### Stored records:
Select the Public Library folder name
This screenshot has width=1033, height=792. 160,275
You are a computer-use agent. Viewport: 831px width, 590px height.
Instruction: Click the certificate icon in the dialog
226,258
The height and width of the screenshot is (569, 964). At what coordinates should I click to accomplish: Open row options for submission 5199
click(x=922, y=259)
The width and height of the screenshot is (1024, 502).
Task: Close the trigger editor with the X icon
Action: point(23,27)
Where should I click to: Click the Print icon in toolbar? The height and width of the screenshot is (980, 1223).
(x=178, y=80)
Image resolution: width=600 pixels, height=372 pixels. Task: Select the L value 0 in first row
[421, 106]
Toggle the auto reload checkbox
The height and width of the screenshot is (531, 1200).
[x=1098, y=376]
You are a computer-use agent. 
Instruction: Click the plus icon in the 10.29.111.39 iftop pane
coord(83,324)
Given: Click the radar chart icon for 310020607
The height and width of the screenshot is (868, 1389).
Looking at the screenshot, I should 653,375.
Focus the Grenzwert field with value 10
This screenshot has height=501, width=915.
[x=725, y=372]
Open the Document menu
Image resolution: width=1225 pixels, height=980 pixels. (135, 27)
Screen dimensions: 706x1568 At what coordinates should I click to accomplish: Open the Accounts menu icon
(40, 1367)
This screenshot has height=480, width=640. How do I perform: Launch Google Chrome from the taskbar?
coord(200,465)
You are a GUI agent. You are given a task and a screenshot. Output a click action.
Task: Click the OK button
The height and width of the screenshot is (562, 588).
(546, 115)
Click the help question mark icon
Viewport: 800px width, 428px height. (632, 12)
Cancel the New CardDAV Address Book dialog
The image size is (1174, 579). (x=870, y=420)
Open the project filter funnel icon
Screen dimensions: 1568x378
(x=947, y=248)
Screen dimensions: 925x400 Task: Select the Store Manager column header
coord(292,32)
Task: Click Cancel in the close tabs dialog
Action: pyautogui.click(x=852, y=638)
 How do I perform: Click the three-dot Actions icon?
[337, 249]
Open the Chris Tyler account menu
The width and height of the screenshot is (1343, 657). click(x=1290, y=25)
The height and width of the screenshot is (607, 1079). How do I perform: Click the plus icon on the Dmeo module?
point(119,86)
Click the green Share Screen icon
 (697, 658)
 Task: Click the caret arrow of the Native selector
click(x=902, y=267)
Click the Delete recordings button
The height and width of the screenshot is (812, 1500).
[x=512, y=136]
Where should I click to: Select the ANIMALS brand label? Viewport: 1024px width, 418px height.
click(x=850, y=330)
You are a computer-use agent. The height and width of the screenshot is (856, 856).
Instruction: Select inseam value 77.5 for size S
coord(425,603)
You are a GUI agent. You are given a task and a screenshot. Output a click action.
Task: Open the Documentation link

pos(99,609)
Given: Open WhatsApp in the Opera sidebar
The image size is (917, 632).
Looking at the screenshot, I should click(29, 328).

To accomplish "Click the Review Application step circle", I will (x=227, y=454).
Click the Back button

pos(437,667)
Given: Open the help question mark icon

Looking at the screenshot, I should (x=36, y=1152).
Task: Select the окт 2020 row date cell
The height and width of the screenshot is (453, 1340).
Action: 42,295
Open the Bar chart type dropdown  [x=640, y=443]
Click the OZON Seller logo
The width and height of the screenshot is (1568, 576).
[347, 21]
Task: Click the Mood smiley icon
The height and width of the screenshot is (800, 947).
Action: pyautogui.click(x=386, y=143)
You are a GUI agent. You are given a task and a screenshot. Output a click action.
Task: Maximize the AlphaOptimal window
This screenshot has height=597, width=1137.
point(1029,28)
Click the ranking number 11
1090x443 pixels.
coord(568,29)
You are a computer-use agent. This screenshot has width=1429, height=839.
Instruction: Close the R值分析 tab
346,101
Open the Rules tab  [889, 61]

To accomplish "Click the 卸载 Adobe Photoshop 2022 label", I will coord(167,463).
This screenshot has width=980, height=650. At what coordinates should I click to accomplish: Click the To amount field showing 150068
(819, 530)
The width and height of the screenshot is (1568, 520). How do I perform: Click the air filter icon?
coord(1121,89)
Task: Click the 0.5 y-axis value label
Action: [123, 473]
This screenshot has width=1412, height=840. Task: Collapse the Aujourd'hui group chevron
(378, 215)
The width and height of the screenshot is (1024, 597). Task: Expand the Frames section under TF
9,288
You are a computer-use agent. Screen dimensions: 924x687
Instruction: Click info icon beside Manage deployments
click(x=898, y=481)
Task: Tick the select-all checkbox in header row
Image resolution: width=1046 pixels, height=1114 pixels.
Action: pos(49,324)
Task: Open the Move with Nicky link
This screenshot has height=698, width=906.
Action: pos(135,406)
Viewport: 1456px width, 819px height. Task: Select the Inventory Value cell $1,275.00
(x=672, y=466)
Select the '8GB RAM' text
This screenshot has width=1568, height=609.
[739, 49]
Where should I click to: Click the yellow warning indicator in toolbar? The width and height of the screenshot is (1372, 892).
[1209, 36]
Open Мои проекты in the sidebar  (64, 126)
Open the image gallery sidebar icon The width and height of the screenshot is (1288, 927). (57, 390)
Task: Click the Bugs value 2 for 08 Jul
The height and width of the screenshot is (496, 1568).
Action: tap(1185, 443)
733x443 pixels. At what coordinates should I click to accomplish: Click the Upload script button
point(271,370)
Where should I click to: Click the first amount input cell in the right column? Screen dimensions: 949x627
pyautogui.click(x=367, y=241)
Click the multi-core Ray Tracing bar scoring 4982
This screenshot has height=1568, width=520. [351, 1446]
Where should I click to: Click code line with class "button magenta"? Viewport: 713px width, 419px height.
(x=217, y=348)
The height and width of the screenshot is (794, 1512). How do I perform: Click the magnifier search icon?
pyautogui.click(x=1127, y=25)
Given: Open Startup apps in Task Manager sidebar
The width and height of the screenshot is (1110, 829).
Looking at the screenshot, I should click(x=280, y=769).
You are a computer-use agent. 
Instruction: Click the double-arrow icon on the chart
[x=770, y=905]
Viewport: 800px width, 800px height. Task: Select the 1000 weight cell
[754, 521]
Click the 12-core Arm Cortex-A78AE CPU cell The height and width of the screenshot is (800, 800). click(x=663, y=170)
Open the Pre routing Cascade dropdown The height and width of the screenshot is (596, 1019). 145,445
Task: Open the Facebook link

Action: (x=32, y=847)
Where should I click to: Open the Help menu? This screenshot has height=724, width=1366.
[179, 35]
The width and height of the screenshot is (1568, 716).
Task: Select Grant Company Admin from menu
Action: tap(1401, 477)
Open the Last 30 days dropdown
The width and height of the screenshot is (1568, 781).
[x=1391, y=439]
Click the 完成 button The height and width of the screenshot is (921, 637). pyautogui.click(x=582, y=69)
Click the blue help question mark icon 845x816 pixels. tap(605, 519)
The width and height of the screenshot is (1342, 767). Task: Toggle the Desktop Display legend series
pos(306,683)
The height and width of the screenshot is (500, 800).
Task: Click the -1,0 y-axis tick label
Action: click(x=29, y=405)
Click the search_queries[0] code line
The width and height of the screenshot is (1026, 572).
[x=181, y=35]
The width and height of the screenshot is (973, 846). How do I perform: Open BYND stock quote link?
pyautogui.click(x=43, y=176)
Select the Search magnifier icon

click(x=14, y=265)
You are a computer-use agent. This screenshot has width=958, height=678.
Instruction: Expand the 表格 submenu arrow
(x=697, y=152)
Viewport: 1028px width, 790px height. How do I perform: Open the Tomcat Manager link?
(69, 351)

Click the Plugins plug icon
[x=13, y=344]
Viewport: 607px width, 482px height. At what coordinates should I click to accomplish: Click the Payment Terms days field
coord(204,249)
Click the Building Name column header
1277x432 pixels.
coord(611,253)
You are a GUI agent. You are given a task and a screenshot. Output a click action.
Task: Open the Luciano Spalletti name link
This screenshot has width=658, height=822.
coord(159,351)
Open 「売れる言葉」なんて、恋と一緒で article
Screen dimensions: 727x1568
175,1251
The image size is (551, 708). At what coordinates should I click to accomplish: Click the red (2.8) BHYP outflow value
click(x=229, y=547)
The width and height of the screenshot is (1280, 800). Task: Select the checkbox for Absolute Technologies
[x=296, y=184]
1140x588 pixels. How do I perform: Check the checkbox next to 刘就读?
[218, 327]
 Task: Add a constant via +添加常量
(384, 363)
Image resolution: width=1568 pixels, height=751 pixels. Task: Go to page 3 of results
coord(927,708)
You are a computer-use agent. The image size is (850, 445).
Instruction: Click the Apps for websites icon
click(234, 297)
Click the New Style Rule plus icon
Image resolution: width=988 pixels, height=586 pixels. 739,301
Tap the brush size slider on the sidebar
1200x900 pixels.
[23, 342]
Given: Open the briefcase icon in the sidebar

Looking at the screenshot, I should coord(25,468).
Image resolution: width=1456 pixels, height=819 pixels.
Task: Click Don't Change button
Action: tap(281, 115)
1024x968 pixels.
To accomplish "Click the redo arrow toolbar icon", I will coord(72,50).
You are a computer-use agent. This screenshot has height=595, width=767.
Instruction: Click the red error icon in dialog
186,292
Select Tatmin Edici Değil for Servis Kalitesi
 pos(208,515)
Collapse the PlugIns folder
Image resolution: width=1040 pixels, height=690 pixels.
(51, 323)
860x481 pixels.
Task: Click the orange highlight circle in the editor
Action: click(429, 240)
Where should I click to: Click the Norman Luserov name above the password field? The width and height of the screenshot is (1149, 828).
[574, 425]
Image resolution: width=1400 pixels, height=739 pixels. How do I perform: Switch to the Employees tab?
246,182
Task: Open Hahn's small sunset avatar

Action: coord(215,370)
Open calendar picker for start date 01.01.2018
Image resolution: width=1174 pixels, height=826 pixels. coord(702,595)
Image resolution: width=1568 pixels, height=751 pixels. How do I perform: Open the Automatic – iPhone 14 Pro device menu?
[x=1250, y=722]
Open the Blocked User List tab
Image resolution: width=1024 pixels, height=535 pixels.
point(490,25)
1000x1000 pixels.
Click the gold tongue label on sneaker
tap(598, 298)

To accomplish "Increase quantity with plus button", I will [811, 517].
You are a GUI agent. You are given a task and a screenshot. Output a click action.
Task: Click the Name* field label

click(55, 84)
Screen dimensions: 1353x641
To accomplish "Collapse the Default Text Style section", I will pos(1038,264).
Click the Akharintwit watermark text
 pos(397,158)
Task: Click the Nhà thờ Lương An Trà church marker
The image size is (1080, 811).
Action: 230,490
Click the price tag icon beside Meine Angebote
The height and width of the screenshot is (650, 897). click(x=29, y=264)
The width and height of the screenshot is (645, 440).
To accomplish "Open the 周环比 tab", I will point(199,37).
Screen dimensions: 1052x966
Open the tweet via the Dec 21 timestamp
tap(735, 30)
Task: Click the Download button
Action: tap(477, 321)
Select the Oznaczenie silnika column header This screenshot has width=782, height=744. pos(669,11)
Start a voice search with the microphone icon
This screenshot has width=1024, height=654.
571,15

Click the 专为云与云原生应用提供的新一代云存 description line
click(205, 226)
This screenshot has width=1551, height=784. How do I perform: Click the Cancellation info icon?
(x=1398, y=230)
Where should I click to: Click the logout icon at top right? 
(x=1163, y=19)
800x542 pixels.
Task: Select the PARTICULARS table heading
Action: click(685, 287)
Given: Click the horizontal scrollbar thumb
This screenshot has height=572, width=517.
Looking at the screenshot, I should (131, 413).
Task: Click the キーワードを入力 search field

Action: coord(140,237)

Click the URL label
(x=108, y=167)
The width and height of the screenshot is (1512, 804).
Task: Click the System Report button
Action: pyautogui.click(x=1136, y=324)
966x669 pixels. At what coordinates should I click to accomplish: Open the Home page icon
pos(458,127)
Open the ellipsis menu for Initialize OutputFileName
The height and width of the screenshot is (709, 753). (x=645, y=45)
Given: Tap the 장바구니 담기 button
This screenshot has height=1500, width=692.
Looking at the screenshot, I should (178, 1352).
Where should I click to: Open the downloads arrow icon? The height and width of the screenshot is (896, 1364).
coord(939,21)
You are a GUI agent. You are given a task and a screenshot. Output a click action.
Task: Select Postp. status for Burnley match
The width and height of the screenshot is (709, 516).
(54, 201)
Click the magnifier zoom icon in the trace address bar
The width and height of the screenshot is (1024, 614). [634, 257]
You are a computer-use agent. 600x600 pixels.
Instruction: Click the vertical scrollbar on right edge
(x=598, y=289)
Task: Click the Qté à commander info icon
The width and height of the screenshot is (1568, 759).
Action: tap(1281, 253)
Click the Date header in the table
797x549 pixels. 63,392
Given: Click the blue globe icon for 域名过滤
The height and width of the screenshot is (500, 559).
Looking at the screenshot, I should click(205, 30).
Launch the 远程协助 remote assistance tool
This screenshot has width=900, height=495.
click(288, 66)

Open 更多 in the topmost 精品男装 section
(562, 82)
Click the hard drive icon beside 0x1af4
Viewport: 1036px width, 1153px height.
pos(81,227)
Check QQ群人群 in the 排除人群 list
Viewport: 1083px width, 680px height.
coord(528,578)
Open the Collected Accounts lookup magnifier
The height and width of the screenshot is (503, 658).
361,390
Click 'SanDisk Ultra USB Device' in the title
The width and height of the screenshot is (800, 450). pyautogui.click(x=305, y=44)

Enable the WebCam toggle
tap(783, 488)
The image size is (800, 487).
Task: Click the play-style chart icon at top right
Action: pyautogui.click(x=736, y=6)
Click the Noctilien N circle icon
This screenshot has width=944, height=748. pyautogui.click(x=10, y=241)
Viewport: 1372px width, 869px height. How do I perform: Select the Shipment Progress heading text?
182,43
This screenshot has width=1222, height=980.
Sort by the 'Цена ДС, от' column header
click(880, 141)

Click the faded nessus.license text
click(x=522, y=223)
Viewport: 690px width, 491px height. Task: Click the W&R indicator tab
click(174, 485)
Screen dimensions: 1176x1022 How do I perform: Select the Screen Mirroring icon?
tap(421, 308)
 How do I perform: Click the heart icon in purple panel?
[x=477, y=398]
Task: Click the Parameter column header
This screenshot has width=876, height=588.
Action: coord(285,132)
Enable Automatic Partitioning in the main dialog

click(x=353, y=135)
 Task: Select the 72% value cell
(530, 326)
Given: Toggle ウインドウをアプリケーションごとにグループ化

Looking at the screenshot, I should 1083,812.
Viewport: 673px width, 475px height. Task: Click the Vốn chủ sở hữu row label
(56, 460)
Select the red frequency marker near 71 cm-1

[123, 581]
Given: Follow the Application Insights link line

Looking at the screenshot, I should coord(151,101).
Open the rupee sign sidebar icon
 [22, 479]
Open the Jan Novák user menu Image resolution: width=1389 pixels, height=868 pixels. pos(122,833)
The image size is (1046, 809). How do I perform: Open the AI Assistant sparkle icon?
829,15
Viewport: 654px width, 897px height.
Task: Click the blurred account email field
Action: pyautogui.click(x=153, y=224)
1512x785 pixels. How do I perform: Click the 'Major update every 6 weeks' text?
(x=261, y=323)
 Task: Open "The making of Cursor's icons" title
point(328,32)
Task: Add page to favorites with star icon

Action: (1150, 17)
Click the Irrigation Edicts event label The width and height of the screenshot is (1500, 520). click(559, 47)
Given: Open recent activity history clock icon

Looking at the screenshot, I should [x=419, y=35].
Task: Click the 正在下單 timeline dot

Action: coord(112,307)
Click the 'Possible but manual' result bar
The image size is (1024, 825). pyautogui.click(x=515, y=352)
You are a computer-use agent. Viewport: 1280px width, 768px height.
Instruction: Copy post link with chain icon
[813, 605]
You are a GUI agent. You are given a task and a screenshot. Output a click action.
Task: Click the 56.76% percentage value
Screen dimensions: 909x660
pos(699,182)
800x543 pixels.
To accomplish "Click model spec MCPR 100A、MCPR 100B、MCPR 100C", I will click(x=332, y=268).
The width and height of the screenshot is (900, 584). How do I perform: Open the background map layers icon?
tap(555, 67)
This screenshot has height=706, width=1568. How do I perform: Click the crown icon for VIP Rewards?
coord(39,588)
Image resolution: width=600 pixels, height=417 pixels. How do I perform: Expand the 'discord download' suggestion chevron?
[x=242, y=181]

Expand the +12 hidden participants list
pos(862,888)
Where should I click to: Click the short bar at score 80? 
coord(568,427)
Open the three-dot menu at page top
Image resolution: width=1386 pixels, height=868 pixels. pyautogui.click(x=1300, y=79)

### Problem:
From the records above, copy only the lines starting with the line that holds "Given: Open WhatsApp in the Opera sidebar" and going on through the line that holds "Task: Maximize the AlphaOptimal window", exactly as written.

### Problem solution:
Given: Open WhatsApp in the Opera sidebar
The image size is (917, 632).
Looking at the screenshot, I should click(29, 328).

To accomplish "Click the Review Application step circle", I will (x=227, y=454).
Click the Back button

pos(437,667)
Given: Open the help question mark icon

Looking at the screenshot, I should (x=36, y=1152).
Task: Select the окт 2020 row date cell
The height and width of the screenshot is (453, 1340).
Action: 42,295
Open the Bar chart type dropdown  [x=640, y=443]
Click the OZON Seller logo
The width and height of the screenshot is (1568, 576).
[347, 21]
Task: Click the Mood smiley icon
The height and width of the screenshot is (800, 947).
Action: pyautogui.click(x=386, y=143)
You are a GUI agent. You are given a task and a screenshot. Output a click action.
Task: Maximize the AlphaOptimal window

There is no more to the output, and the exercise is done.